Exercise requirements:
#1 Transcribe the indium(III) sulfide text starting at "Three different structures" and ending at "four sulfido ligands.".
#2 In the indium(III) sulfide text, what year was indium sulfide first reported?

==== Text block

Indium(III) sulfide (Indium sesquisulfide, Indium sulfide (2:3), Indium (3+) sulfide) is the inorganic compound with the formula In2S3.

It has a "rotten egg" odor characteristic of sulfur compounds, and produces hydrogen sulfide gas when reacted with mineral acids.

Three different structures ("polymorphs") are known: yellow, α-In2S3 has a defect cubic structure, red β-In2S3 has a defect spinel, tetragonal, structure, and γ-In2S3 has a layered structure. The red, β, form is considered to be the most stable form at room temperature, although the yellow form may be present depending on the method of production.  In2S3 is attacked by acids and by sulfide. It is slightly soluble in Na2S.

Indium sulfide was the first indium compound ever described, being reported in 1863. Reich and Richter determined the existence of indium as a new element from the sulfide precipitate.

Structure and properties
In2S3 features tetrahedral In(III) centers linked to four sulfido ligands.

========
==== Extracted information

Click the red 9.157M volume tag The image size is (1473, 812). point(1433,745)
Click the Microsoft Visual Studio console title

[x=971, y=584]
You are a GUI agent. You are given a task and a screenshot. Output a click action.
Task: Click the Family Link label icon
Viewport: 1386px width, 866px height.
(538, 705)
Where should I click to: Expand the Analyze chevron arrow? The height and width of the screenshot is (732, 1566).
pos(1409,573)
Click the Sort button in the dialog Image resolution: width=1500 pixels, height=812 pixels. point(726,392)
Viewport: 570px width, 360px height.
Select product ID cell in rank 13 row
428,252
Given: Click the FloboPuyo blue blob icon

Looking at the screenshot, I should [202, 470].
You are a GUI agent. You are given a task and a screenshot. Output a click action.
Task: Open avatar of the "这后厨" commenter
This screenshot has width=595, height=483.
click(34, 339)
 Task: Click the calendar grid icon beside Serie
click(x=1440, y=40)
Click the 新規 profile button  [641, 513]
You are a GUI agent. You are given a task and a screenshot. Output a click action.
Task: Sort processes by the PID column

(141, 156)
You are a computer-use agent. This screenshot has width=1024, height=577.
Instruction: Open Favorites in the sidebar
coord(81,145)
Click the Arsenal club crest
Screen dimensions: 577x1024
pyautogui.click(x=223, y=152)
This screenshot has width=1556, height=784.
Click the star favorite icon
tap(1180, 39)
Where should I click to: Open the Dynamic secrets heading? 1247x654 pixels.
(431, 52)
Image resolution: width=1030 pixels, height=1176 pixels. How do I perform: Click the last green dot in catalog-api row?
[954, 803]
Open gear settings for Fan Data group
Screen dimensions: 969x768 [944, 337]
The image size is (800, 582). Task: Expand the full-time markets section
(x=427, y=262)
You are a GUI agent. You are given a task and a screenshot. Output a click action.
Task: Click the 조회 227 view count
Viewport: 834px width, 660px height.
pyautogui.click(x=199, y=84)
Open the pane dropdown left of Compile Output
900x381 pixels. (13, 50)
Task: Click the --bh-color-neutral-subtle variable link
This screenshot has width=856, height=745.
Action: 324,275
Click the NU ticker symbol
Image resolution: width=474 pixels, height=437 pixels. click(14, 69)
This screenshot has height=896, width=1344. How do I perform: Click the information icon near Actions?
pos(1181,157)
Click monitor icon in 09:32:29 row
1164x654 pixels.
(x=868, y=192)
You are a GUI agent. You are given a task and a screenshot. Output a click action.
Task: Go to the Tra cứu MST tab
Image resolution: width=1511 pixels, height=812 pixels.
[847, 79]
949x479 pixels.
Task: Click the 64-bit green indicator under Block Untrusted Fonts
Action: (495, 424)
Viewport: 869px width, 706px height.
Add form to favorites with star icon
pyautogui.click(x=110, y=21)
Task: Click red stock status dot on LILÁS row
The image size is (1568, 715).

========

Answers to the tasks:
#1
Three different structures ("polymorphs") are known: yellow, α-In2S3 has a defect cubic structure, red β-In2S3 has a defect spinel, tetragonal, structure, and γ-In2S3 has a layered structure. The red, β, form is considered to be the most stable form at room temperature, although the yellow form may be present depending on the method of production.  In2S3 is attacked by acids and by sulfide. It is slightly soluble in Na2S.

Indium sulfide was the first indium compound ever described, being reported in 1863. Reich and Richter determined the existence of indium as a new element from the sulfide precipitate.

Structure and properties
In2S3 features tetrahedral In(III) centers linked to four sulfido ligands.

#2 1863